[Start of DOCUMENT TEXT]

Manufacturing companies must adapt to remain agile during industry changes and surprises. By having communication and data-sharing capabilities extending over long distances, they can avoid unnecessary downtime, become more nimble, and quickly respond if the industry changes or unexpected situations arise.

It’s fast. It’s accurate. It’s non-destructive. It’s the Automated Surface Analyst.

Can you Master the Basics? How to Achieve Optimal Surface Quality Monitoring Results

Tasks often span multiple departments in managing manufacturing processes, such as cleaning and adhesion. To ensure smooth operations despite the potential distance between teams, it's crucial to establish a shared language for tasks like failure analysis and process monitoring. For example, the engineer assessing washing system output or assembly quality might not be at the same location where these activities occur.

In this insightful guide, we'll explore an innovative way your business can transform your real-time production monitoring and data collection of material surfaces, bringing your factory into the digital age and elevating your manufacturing prowess to new heights.

Keeping Track of Surface Quality

The first thing you need to know about monitoring surface quality remotely is that it should be done. Most importantly, all manufacturers who bond, coat, seal, print, paint, and clean need to have process checks in place throughout their production process to ensure ideal material surfaces are being created for strong, reliable adhesion. After all, the end product quality will be based on the performance of adhesion. Additionally, as stated previously, the need to carry out operations from afar effectively is critical to keeping production moving and teams efficient. So, these go hand-in-hand: the need to monitor surface quality and the need to do it from a distance.

For more information about creating an adhesion process that can withstand global shifts and streamline communication, download our eBook: Predictable Adhesion in Manufacturing Through Process Verification

Surface quality is essential to reliable adhesion, and most manufacturers who do testing for surface quality usually do so at the R&D laboratory level. Unfortunately, however, most of these tests don’t translate well to the factory floor and don’t correlate meaningfully to the subjective, destructive, sight-based tests that might be done in production. Also, the tests in the lab might not be adequately reproducing production environments and all of the contamination possibilities therein. When this is the case, as it often is, adhesion processes are not safeguarded from potential issues, and technicians are not prepared to catch problems when they do arise.

[End of DOCUMENT TEXT]
[Start of ENTRIES PROVIDED]

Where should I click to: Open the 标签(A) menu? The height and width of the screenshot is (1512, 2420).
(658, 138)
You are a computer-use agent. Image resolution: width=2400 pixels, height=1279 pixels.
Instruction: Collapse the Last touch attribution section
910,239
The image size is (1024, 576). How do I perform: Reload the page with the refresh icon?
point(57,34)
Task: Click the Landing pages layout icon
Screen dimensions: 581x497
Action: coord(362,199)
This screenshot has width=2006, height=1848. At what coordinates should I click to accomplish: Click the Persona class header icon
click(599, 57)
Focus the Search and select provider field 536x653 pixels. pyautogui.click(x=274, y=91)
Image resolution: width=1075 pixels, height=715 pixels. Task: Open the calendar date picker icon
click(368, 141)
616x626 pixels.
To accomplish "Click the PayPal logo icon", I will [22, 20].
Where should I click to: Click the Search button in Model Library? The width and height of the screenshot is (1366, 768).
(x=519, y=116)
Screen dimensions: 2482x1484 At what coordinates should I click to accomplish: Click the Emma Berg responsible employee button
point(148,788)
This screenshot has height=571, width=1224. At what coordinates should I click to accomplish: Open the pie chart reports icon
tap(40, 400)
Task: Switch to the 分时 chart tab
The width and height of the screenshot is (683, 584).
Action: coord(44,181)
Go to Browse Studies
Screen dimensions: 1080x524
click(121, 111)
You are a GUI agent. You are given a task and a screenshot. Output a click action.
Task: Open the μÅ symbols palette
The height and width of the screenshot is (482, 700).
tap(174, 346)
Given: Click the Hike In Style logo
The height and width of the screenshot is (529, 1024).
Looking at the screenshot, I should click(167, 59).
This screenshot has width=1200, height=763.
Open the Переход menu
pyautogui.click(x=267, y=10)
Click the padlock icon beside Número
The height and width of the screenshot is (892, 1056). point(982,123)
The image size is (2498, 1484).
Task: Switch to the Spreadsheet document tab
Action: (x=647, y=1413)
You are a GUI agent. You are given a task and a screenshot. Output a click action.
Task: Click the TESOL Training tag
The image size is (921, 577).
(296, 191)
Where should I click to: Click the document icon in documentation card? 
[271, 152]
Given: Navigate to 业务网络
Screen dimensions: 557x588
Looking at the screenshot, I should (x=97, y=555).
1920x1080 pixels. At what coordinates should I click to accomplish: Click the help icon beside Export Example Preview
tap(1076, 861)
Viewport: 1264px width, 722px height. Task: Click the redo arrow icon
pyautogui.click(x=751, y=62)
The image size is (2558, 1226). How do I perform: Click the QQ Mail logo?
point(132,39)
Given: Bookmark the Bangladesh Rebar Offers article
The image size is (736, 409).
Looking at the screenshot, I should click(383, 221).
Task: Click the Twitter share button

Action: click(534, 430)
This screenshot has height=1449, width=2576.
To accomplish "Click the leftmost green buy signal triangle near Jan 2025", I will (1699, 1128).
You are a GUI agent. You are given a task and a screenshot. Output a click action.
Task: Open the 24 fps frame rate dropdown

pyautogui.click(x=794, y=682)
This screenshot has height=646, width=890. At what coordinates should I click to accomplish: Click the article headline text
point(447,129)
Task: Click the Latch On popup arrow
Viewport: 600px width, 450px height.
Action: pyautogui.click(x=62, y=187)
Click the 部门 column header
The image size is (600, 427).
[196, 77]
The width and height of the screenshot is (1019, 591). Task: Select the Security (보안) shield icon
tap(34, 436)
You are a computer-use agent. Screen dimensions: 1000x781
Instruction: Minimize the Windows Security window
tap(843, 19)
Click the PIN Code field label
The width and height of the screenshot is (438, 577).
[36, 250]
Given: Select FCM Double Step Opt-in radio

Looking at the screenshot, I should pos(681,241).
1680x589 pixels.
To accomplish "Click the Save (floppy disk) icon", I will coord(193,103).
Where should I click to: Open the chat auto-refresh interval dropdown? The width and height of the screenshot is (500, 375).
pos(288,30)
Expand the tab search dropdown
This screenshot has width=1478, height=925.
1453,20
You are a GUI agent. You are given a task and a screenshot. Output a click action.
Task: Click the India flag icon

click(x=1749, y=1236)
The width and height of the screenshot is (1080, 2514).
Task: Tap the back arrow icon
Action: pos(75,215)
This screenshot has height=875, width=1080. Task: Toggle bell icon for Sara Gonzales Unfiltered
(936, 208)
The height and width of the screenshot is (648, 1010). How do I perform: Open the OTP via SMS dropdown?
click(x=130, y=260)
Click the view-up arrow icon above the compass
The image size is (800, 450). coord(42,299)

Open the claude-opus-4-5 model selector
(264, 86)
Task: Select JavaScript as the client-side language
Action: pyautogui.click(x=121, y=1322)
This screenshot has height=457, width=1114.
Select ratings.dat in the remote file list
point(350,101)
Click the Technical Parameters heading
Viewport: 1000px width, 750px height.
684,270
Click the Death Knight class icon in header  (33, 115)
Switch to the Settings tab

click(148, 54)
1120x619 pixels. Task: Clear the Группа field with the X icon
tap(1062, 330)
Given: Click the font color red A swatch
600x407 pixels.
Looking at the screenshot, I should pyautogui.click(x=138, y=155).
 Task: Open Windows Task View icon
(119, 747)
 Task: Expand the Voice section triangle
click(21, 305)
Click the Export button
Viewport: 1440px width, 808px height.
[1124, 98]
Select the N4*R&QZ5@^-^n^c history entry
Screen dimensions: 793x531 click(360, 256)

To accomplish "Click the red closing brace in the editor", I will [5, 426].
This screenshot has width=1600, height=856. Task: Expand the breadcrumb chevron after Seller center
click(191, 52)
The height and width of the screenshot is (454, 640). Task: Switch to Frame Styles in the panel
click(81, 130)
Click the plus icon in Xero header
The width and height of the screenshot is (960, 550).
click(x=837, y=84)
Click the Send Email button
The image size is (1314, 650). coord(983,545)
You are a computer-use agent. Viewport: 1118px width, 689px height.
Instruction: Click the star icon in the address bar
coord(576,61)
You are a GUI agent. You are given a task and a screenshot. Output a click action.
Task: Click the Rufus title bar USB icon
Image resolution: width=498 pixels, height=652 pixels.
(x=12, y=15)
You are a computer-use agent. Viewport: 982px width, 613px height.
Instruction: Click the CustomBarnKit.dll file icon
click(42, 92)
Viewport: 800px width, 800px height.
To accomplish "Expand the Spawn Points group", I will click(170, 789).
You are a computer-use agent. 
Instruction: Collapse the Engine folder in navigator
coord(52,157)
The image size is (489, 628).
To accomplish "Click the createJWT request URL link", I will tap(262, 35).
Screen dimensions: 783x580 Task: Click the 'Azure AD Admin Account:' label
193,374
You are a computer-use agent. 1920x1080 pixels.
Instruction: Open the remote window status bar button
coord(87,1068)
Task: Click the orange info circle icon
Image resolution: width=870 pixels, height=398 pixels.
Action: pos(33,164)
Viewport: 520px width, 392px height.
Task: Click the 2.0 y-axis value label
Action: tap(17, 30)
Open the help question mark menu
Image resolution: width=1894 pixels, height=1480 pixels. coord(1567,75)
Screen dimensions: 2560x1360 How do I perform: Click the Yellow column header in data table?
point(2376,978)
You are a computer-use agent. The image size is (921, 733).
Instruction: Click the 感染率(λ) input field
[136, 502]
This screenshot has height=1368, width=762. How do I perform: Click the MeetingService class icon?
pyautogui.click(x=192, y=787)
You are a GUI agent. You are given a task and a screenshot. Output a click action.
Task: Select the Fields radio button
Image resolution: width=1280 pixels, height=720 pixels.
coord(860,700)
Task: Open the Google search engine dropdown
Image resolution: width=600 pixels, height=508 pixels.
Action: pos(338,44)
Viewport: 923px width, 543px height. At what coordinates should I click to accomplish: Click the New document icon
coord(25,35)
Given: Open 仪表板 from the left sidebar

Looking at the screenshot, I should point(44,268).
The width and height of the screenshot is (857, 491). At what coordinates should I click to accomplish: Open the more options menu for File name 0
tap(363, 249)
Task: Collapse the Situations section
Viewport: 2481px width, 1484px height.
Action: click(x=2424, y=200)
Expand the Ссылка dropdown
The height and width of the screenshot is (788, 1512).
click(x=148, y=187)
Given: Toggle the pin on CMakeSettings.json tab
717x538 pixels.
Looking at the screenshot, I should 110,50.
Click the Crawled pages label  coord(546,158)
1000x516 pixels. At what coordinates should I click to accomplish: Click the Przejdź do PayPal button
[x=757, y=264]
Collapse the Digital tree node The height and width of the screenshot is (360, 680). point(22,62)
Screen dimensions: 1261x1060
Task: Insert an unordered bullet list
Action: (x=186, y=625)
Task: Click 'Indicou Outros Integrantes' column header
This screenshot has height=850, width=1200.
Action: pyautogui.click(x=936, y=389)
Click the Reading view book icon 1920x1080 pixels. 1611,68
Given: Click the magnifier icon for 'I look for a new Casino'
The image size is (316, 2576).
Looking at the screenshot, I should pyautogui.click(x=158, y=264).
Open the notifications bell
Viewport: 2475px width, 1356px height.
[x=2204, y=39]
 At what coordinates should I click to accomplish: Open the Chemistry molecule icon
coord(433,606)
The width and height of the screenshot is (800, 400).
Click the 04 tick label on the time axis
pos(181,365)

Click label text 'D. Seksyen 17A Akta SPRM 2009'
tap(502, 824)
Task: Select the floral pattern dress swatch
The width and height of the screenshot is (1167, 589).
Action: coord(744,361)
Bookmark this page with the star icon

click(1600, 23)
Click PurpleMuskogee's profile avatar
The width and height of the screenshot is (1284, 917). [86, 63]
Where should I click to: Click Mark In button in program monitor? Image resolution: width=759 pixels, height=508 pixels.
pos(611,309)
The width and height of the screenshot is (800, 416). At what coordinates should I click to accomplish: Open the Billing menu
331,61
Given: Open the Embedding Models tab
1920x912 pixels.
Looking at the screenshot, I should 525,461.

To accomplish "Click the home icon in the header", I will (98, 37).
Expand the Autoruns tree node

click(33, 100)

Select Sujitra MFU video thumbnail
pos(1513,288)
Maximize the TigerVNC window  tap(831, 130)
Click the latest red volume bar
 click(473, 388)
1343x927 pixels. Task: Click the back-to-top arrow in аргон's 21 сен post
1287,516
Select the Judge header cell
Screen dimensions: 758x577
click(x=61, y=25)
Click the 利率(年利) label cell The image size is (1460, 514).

[End of ENTRIES PROVIDED]

PROBLEM TO SOLVE →
Please answer these questions using the surface quality article:
(a) Which manufacturers does it say need process checks throughout production?
(b) At what level do most manufacturers who test for surface quality usually do that testing?
(c) For which two tasks does it call a shared language crucial?
The items have no connection to the surface quality article.

OUTPUT →
(a) All manufacturers who bond, coat, seal, print, paint, and clean.
(b) At the R&D laboratory level.
(c) Failure analysis and process monitoring.